(Beginning of RAW DATA)

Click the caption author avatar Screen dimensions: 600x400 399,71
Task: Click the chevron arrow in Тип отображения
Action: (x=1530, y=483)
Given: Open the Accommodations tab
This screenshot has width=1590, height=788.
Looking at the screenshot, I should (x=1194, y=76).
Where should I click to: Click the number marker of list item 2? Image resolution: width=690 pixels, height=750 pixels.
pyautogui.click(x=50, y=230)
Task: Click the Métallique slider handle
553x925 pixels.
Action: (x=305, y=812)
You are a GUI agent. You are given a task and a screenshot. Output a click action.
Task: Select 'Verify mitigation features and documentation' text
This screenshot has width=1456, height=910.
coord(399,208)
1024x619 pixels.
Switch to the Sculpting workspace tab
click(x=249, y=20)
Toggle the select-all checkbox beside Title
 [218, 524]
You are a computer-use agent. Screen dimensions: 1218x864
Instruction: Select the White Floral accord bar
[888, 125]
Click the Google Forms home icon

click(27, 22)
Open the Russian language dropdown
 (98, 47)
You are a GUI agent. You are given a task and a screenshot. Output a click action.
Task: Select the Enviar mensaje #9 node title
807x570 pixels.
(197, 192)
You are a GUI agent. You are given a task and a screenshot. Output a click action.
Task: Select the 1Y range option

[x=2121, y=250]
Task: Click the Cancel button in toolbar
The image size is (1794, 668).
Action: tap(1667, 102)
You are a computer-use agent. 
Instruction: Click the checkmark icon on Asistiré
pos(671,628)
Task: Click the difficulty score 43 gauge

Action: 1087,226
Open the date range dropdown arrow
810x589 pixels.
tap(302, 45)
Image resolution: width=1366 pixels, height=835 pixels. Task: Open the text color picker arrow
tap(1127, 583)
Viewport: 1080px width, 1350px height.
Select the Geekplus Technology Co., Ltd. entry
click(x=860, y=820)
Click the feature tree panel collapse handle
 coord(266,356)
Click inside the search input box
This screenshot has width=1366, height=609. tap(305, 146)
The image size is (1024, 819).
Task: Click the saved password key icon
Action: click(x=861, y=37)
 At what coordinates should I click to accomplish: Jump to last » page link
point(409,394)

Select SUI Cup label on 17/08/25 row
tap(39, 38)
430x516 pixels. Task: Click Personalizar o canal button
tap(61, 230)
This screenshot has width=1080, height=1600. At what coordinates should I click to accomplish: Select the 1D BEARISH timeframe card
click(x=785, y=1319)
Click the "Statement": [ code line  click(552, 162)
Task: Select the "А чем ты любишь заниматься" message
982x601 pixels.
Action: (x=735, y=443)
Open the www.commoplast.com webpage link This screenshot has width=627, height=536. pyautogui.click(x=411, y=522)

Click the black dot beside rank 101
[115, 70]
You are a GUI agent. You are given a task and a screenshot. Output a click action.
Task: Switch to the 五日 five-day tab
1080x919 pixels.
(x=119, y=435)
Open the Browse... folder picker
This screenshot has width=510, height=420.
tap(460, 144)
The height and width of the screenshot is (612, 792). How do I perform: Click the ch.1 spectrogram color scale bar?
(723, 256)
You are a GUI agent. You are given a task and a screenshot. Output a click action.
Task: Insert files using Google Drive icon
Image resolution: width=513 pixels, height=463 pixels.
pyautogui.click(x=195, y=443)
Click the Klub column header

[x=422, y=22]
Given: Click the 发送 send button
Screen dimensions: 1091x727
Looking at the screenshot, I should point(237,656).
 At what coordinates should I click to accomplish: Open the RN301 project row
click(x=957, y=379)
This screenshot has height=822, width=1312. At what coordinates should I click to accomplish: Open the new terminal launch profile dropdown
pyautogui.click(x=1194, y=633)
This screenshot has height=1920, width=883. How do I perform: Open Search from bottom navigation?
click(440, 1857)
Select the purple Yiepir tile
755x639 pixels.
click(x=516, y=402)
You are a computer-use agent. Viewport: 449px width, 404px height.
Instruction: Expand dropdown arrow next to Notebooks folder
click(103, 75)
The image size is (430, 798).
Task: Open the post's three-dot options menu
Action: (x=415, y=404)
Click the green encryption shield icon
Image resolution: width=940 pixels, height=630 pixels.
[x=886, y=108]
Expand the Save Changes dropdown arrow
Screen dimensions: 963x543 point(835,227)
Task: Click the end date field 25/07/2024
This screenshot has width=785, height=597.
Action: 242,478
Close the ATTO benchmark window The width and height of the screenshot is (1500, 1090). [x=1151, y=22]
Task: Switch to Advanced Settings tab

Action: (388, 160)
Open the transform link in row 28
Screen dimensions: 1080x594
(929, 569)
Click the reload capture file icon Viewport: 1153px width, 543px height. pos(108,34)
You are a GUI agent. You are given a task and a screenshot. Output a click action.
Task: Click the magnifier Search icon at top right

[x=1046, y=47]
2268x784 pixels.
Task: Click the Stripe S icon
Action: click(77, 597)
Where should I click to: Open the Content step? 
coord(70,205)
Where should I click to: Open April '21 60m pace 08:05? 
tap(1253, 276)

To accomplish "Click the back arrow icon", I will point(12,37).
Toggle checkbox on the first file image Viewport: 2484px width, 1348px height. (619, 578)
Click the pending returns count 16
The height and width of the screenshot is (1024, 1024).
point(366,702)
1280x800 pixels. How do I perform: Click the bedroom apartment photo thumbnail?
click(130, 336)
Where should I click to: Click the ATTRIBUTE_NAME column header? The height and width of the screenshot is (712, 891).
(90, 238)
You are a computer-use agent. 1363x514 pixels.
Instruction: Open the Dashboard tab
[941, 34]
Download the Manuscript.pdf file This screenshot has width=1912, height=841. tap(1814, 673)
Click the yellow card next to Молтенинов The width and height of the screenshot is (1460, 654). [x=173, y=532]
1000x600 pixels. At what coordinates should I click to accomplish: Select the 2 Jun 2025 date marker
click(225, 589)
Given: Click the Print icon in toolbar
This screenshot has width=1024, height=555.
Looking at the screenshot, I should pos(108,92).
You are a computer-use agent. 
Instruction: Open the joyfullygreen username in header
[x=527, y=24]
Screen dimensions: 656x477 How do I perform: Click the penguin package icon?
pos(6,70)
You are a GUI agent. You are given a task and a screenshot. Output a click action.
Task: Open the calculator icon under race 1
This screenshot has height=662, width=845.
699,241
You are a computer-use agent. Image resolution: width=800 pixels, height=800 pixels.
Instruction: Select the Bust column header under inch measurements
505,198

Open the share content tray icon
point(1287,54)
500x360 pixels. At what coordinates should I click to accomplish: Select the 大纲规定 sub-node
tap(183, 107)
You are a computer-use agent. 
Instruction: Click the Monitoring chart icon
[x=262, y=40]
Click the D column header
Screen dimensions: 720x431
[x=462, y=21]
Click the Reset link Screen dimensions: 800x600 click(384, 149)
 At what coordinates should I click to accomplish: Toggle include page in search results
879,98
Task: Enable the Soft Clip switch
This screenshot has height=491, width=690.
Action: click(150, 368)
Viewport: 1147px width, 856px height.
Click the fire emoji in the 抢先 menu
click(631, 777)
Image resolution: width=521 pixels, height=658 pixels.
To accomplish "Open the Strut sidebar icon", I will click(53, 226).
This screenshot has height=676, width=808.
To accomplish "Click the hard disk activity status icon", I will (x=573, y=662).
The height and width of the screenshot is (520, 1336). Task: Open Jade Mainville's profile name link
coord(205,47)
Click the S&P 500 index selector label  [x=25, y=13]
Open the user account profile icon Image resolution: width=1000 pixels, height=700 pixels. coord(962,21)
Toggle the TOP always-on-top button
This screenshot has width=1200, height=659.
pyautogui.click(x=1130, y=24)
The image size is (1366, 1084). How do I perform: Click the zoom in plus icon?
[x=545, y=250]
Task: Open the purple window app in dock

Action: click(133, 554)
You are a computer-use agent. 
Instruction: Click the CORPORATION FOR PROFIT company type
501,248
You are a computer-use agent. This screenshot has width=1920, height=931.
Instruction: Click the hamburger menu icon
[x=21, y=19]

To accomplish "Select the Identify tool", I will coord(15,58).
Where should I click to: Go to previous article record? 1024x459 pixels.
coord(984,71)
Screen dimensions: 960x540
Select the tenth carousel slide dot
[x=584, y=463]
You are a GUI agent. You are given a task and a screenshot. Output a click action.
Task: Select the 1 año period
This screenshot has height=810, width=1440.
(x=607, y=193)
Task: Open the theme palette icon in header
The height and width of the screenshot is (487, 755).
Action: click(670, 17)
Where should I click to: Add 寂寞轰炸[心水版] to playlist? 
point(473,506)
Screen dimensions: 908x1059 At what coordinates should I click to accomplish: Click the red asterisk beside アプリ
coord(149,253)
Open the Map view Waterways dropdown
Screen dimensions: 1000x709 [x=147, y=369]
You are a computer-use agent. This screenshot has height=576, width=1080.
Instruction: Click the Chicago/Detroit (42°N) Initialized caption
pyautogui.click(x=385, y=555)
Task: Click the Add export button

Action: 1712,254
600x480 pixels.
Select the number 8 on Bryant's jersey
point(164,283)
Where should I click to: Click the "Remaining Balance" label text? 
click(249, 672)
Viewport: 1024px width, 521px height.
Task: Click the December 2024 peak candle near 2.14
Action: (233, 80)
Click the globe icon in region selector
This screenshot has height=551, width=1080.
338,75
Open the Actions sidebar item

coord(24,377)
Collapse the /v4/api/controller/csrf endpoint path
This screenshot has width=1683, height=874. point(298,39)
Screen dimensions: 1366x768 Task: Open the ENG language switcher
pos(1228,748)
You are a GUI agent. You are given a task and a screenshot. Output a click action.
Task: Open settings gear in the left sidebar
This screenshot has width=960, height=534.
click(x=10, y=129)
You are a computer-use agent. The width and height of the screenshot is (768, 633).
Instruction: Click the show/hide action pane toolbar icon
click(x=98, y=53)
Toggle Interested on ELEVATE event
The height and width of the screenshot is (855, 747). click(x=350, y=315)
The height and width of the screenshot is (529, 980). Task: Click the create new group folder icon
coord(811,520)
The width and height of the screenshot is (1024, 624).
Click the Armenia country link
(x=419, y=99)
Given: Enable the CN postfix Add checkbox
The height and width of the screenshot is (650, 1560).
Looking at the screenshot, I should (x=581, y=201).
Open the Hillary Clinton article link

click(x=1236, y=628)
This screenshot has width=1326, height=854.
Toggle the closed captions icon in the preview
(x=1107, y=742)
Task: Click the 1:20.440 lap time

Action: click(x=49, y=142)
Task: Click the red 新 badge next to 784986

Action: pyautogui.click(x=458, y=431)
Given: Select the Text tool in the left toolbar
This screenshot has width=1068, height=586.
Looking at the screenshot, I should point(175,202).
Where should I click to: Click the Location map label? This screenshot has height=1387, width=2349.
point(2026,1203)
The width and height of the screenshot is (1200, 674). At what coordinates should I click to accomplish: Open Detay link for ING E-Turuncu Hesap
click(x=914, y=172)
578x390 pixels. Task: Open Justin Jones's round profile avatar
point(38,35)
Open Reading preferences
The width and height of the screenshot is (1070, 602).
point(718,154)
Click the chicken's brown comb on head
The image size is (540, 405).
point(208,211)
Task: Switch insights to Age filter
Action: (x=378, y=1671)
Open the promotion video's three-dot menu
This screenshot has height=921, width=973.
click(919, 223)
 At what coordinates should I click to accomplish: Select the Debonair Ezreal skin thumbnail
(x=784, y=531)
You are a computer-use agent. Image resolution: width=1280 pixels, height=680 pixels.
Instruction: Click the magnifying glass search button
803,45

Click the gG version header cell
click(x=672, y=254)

(End of RAW DATA)

§ HOW TO COMPLETE THIS TASK
Only lines holding the word "Enable" belong in the answer; copy each one from the material.

§ REPLY TO THE TASK
Task: Enable the Soft Clip switch
Given: Enable the CN postfix Add checkbox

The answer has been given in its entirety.